About this exercise - Your answer should be the records below, repeated exactly as they stand.

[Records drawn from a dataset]
════════════════

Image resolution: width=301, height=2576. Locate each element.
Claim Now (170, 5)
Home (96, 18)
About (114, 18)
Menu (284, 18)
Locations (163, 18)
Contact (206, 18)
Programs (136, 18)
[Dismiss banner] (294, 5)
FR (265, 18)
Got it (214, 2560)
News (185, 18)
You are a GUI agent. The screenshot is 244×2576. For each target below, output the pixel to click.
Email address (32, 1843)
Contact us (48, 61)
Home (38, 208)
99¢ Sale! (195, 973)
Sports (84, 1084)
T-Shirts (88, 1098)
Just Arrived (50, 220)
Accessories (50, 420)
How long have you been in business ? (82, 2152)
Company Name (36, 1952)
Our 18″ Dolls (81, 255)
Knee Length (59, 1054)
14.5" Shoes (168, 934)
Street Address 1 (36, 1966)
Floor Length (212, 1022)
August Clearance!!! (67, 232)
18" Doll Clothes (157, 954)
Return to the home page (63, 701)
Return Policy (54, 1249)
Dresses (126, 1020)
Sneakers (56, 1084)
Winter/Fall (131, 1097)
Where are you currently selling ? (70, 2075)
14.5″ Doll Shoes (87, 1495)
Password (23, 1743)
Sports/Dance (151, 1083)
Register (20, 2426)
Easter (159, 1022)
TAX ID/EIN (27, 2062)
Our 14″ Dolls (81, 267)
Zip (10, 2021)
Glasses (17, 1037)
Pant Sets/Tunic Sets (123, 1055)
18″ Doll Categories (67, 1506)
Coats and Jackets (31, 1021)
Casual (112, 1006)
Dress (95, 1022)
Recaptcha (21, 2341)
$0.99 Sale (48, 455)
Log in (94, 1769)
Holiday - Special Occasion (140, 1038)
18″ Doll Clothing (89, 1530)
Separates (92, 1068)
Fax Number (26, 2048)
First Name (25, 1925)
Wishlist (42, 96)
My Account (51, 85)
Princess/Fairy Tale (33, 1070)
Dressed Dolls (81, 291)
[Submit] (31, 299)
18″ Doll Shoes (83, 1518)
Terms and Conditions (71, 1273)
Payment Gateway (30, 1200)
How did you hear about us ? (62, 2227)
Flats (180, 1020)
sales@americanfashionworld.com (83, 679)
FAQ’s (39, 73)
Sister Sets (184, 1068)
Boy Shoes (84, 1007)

════════════════

The completed task -
Image resolution: width=301, height=2576. Locate each element.
Claim Now (170, 5)
Home (96, 18)
About (114, 18)
Menu (284, 18)
Locations (163, 18)
Contact (206, 18)
Programs (136, 18)
[Dismiss banner] (294, 5)
FR (265, 18)
Got it (214, 2560)
News (185, 18)
You are a GUI agent. The screenshot is 244×2576. For each target below, output the pixel to click.
Email address (32, 1843)
Contact us (48, 61)
Home (38, 208)
99¢ Sale! (195, 973)
Sports (84, 1084)
T-Shirts (88, 1098)
Just Arrived (50, 220)
Accessories (50, 420)
How long have you been in business ? (82, 2152)
Company Name (36, 1952)
Our 18″ Dolls (81, 255)
Knee Length (59, 1054)
14.5" Shoes (168, 934)
Street Address 1 (36, 1966)
Floor Length (212, 1022)
August Clearance!!! (67, 232)
18" Doll Clothes (157, 954)
Return to the home page (63, 701)
Return Policy (54, 1249)
Dresses (126, 1020)
Sneakers (56, 1084)
Winter/Fall (131, 1097)
Where are you currently selling ? (70, 2075)
14.5″ Doll Shoes (87, 1495)
Password (23, 1743)
Sports/Dance (151, 1083)
Register (20, 2426)
Easter (159, 1022)
TAX ID/EIN (27, 2062)
Our 14″ Dolls (81, 267)
Zip (10, 2021)
Glasses (17, 1037)
Pant Sets/Tunic Sets (123, 1055)
18″ Doll Categories (67, 1506)
Coats and Jackets (31, 1021)
Casual (112, 1006)
Dress (95, 1022)
Recaptcha (21, 2341)
$0.99 Sale (48, 455)
Log in (94, 1769)
Holiday - Special Occasion (140, 1038)
18″ Doll Clothing (89, 1530)
Separates (92, 1068)
Fax Number (26, 2048)
First Name (25, 1925)
Wishlist (42, 96)
My Account (51, 85)
Princess/Fairy Tale (33, 1070)
Dressed Dolls (81, 291)
[Submit] (31, 299)
18″ Doll Shoes (83, 1518)
Terms and Conditions (71, 1273)
Payment Gateway (30, 1200)
How did you hear about us ? (62, 2227)
Flats (180, 1020)
sales@americanfashionworld.com (83, 679)
FAQ’s (39, 73)
Sister Sets (184, 1068)
Boy Shoes (84, 1007)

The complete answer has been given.